The Ragpicker after treatment.
The Ragpicker before treatment. © The J. Paul Getty Museum.

This is the second in a series of articles about the art of conserving paintings. Read the first here.

He’s a ragpicker, a man who made his living rummaging through trash in the streets of Paris in the 1860s looking for rags to sell to paper manufacturers. His 6-foot by 4-foot image was painted by Édouard Manet and today is a beloved part of the Norton Simon Museum collection in Pasadena, California. But Le Chiffonnier, or The Ragpicker, has a modern art conservation story to tell that includes the science and technology of chemistry, engineering, materials, physics and light – plus thousands of cotton swabs – that brought the painting into a new light.

The big issue was an inappropriate varnish job. At the time Manet painted The Ragpicker, it was the custom to apply a natural resin varnish over paintings to add a glossy finish. Even the 500-year-old Mona Lisa had varnishes applied over da Vinci’s paint. But somewhere in the life of The Ragpicker, a thick synthetic varnish, or several of them, had been applied to brighten up the painting and make it more attractive.

[Source data]
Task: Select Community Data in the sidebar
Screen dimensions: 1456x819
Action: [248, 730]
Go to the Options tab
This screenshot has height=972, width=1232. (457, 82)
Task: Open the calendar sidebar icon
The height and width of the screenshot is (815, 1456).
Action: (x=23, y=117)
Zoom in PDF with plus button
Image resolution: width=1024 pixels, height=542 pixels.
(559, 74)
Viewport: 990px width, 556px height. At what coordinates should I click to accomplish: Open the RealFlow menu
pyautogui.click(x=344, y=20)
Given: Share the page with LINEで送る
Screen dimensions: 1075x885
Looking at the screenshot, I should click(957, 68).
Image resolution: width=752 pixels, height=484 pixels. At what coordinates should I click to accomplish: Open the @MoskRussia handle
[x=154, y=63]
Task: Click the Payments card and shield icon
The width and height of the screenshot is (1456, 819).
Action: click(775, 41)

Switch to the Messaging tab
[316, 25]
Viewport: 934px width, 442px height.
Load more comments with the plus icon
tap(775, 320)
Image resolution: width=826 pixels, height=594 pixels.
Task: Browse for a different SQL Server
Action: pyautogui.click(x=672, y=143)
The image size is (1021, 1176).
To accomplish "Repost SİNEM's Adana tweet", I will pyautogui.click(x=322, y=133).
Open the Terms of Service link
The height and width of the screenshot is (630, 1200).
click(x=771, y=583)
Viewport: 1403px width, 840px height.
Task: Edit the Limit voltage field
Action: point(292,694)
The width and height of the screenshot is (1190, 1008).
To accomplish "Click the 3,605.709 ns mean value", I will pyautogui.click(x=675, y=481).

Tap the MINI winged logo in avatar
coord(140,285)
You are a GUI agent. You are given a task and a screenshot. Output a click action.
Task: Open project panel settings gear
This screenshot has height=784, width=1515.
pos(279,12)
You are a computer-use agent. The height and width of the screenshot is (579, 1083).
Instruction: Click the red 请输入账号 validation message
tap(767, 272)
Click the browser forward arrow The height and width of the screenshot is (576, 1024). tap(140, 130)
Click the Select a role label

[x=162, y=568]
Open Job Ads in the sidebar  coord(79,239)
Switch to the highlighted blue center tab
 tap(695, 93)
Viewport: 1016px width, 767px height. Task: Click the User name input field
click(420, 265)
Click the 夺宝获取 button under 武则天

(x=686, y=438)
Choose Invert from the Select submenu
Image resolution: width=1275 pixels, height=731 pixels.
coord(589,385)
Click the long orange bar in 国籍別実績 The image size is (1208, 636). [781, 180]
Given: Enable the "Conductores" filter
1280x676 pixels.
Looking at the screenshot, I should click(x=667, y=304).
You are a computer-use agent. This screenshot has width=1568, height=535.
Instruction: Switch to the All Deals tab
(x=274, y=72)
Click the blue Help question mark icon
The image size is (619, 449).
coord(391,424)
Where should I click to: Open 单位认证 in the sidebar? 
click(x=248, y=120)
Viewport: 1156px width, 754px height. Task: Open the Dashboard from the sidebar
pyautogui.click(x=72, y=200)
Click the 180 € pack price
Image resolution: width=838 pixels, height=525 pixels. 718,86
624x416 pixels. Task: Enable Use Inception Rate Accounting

● Challenge 1:
In the article on the conservation of Manet's The Ragpicker, to whom did ragpickers in 1860s Paris sell the rags they collected?
● Challenge 2:
Carry on the article about the conservation of Manet's The Ragpicker from its last sentence.

● Final answer 1:
Paper manufacturers.

● Final answer 2:
The Ragpicker before treatment.
The Ragpicker before treatment. © The J. Paul Getty Museum.

But varnishes turn colour as they age and over the years the painting had taken on a fog that concealed Manet’s painting technique along with the colours and details. In 2017, the Norton Simon worked with the J. Paul Getty Museum in Los Angeles to conserve The Ragpicker as part of a project refreshing three Manet paintings. The Ragpicker was in the worst shape. It would take six months of detailed examination using a variety of technologies to discover what the issues were and decide on an appropriate process to conserve the painting, followed by six more months to do the conservation work. Plus, hidden secrets were found in the painting.

Devi Ormond, Associate Conservator of Painting for the Getty Museum, was part of the team from the Norton Simon and Getty Museums who took on the task of conserving the troubled painting. She became interested in surfaces of paintings as a seven-year-old when a security guard at the Louvre told her not to touch a Van Gogh painting. As a teenager, she became fascinated with a documentary on the restoration of the Sistine Chapel thinking “what an incredible job it would be to work with surfaces so closely – and get paid for it.”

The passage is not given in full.